Votre consigne: Redonnez intégralement l'extrait sur le Credit Suisse, sans la moindre modification.

Et pourtant... Hier, son titre a joué au yo-yo durant toute la journée. La Bourse a, en effet, peu apprécié le manque de visibilité à moyen terme de la deuxième banque suisse. «Ce ne sont pas les résultats qui sont intéressants, résume ainsi Peter Thorne, analyste chez Helvea (Pictet). Mais la volonté du Credit Suisse de nous rassurer sur l'état de ses comptes et sa capacité à prouver aux marchés que le plus dur est passé.» Dès lors, dans le climat d'incertitude, voire d'opacité actuelle qui entoure les grandes banques mondiales, tout est sujet à discussion, sanctions, rémissions brèves puis lourdes rechutes. Et pour cause. Comme l'a réclamé le G7 ce week-end (lire ci-dessous), les acteurs économiques se demandent ainsi toujours quelles casseroles recèlent encore les instituts de crédits de la planète.

Un rachat de Julius Baer?

Entrées de liste:

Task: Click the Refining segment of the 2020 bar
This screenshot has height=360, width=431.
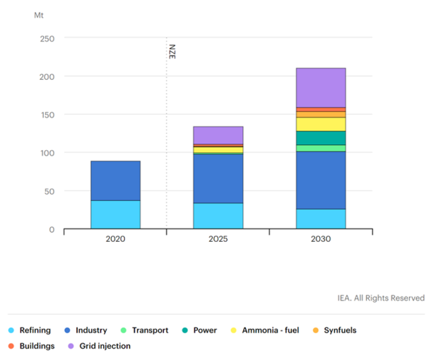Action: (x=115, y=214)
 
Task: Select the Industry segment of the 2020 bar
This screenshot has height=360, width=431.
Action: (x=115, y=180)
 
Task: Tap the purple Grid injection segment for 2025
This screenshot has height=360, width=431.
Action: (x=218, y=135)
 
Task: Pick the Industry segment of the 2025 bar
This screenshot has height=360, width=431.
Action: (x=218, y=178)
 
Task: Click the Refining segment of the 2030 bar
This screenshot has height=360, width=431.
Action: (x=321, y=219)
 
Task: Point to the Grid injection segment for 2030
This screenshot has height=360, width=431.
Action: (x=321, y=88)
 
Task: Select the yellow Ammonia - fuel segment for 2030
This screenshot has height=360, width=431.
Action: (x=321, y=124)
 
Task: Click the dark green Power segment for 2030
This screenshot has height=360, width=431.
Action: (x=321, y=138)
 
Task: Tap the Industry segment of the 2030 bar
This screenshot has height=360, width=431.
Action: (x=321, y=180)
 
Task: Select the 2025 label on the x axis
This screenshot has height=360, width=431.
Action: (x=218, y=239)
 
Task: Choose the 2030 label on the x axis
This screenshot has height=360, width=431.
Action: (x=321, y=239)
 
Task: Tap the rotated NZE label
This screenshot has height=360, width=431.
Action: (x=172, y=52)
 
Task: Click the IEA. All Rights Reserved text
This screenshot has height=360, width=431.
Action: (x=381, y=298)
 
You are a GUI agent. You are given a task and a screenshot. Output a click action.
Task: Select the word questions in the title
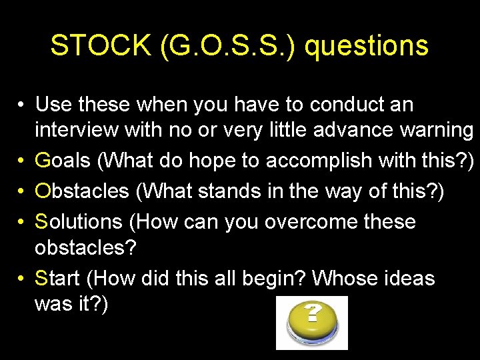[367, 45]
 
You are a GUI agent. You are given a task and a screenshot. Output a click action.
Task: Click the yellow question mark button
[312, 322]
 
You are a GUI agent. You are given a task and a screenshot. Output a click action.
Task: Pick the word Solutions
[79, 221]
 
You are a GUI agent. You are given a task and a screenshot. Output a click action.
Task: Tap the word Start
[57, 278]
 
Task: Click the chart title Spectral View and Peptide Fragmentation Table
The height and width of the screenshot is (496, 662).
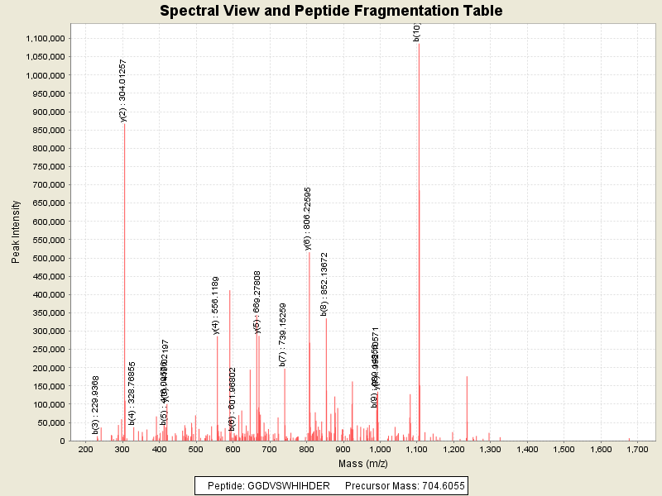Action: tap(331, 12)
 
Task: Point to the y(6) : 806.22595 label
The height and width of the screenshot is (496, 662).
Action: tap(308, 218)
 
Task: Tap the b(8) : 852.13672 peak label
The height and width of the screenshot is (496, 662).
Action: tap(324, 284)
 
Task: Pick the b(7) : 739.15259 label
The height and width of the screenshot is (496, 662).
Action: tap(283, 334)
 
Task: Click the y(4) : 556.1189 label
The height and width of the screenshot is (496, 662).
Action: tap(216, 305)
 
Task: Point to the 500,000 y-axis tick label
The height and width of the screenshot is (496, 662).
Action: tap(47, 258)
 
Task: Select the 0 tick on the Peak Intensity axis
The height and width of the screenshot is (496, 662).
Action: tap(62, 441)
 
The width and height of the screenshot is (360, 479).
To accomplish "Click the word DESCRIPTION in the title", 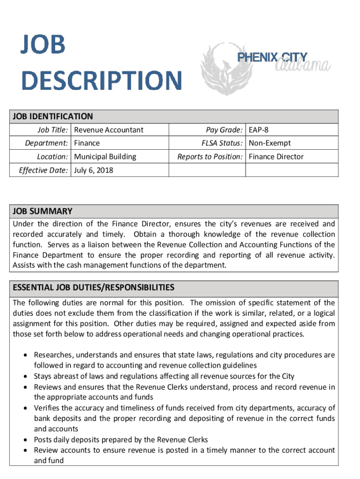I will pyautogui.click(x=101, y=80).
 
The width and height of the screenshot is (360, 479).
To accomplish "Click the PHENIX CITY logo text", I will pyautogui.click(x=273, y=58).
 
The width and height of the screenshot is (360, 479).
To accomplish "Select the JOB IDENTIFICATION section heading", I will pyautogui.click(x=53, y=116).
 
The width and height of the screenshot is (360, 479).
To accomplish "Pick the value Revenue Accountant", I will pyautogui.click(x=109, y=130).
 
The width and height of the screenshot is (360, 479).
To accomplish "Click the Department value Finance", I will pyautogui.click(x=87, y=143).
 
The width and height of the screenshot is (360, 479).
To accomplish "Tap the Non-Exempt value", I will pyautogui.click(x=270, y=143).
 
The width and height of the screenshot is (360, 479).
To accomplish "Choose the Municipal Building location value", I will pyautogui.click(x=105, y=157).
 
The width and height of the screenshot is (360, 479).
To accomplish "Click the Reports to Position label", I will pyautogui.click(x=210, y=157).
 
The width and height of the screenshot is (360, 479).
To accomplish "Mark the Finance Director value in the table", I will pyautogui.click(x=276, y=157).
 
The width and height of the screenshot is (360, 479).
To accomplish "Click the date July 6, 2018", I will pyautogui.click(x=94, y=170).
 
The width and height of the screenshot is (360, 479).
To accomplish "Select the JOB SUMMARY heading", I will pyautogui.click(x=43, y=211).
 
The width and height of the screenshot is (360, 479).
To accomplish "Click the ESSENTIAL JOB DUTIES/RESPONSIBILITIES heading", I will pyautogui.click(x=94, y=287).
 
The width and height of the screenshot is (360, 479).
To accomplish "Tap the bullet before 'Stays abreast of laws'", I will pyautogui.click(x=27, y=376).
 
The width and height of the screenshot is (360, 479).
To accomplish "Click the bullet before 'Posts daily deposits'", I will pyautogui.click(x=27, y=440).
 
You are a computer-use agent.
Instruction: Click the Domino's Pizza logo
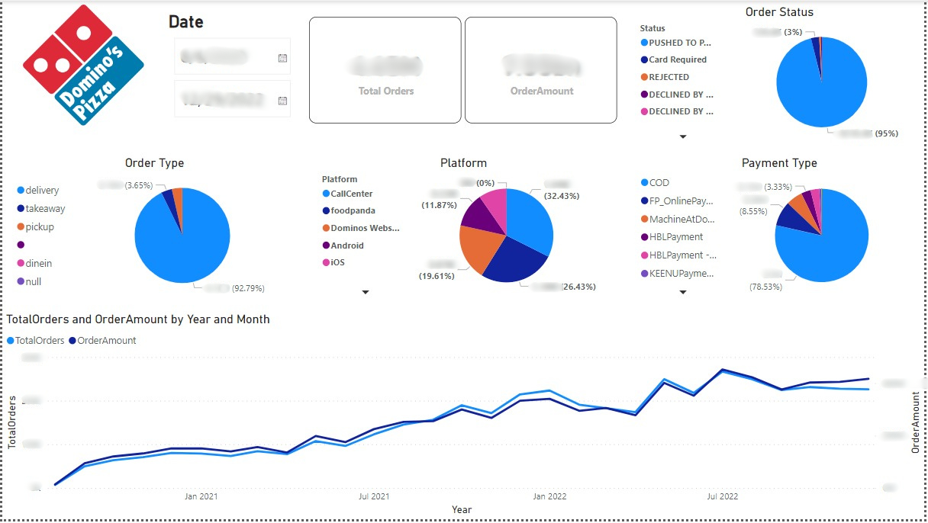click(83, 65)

Réponse:
Et pourtant... Hier, son titre a joué au yo-yo durant toute la journée. La Bourse a, en effet, peu apprécié le manque de visibilité à moyen terme de la deuxième banque suisse. «Ce ne sont pas les résultats qui sont intéressants, résume ainsi Peter Thorne, analyste chez Helvea (Pictet). Mais la volonté du Credit Suisse de nous rassurer sur l'état de ses comptes et sa capacité à prouver aux marchés que le plus dur est passé.» Dès lors, dans le climat d'incertitude, voire d'opacité actuelle qui entoure les grandes banques mondiales, tout est sujet à discussion, sanctions, rémissions brèves puis lourdes rechutes. Et pour cause. Comme l'a réclamé le G7 ce week-end (lire ci-dessous), les acteurs économiques se demandent ainsi toujours quelles casseroles recèlent encore les instituts de crédits de la planète.

Un rachat de Julius Baer?